The first has to do with what happens once the trigger is pulled--that is, the kind of public plan that appears in states without sufficiently affordable insurance. Carper himself has suggested the plan not be run by the government--at least not permanently. Instead, the idea would be to have government start up the plan, then hand it off to some quasi-independent, non-profit authority. The second new twist (and here, to be clear, I'm reading between the lines of what Carper and others have said) would be to add some kind of “opt in”--that is, to allow states that want a public plan to offer one, even if the trigger conditions aren’t met.
This package will not thrill progressives, nor should it. The Reid version was a watered-down version of the House public option, which was, in turn, a watered-down version of the public option progressives have been touting for the last two years. If not for the absurdities of the Senate and the filibuster, reform with a stronger public option would have passed long ago.
But, to be honest, it’s not clear exactly how much progressives would be giving up in this new compromise. The trigger has an awful reputation on the left, in part because people associate it with Snowe and the agonizingly painful quest for bipartisanship. But you can make a case that a well-designed trigger could do as much good--maybe even more good--than a poorly designed public plan.
In fact, three researchers from the Urban Institute recently made that case. And they made it pretty well. Among other things, they noted, the states most likely to opt out of a public plan are precisely the ones whose populations would most benefit from it. (Hint: They tend to be in the South and interior West.) By contrast, a trigger that set high standards for affordability and costs would help people in all states.

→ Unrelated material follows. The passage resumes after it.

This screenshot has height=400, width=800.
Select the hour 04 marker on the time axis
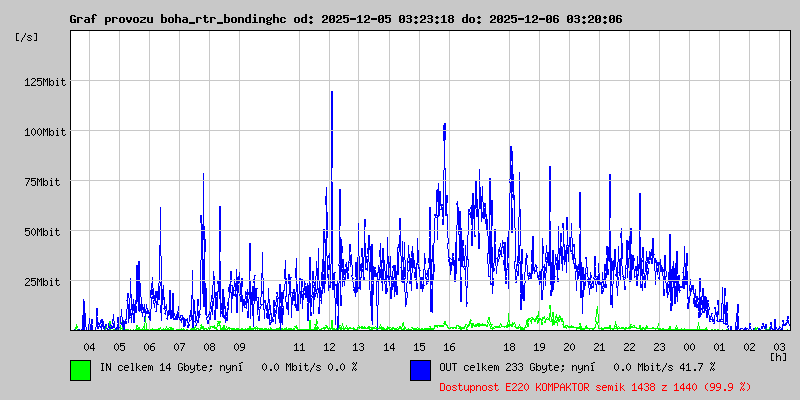pos(89,346)
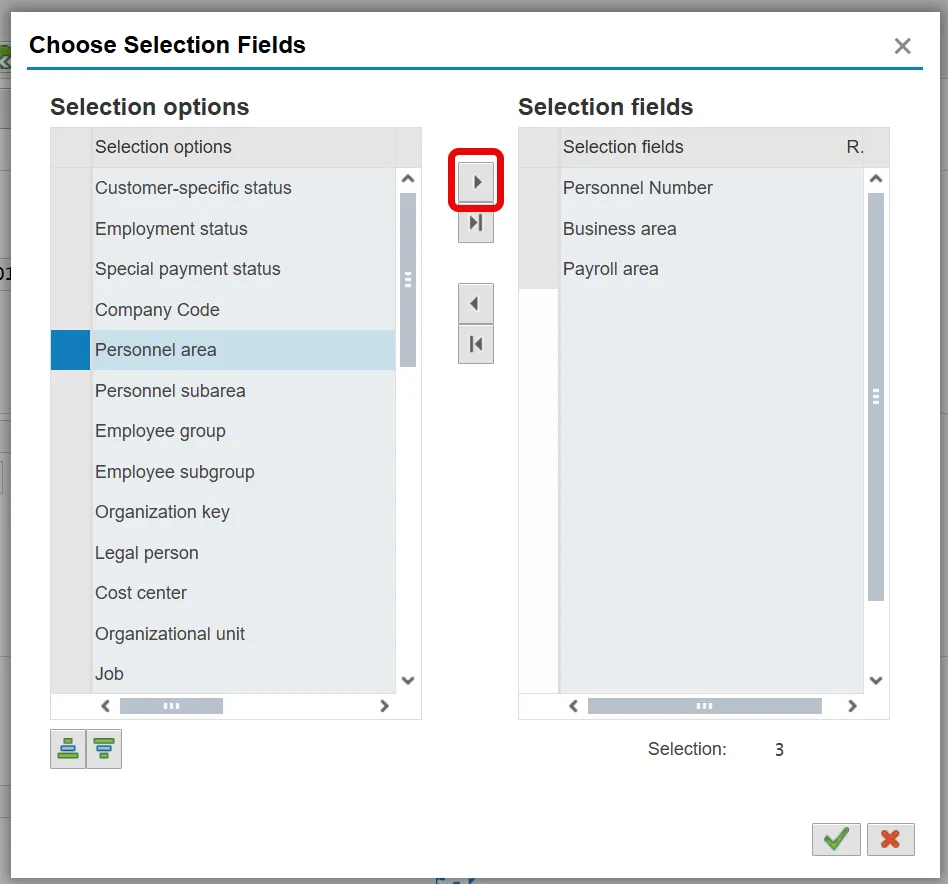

Naturally, the hard part is making sure the trigger really is "well-designed." And that really depends on the details. What conditions would cause the trigger to be pulled--lack of affordable insurance, higher-than-expected cost growth, some combination of the two? And for those states that end up with a public plan, because the trigger gets pulled or because they choose to opt in, what does the public plan look like? Will government merely provide the start-up funds--or actually get the plan started, perhaps tapping into Medicare’s provider network, just so it’s established? Would the plan get to use the same sorts of innovative payment schemes Medicare will be introducing, in order to foster more efficiency? Would it be a national plan, with various states participating, or a bunch of separate state plans? And who, exactly, would be running it if not the government?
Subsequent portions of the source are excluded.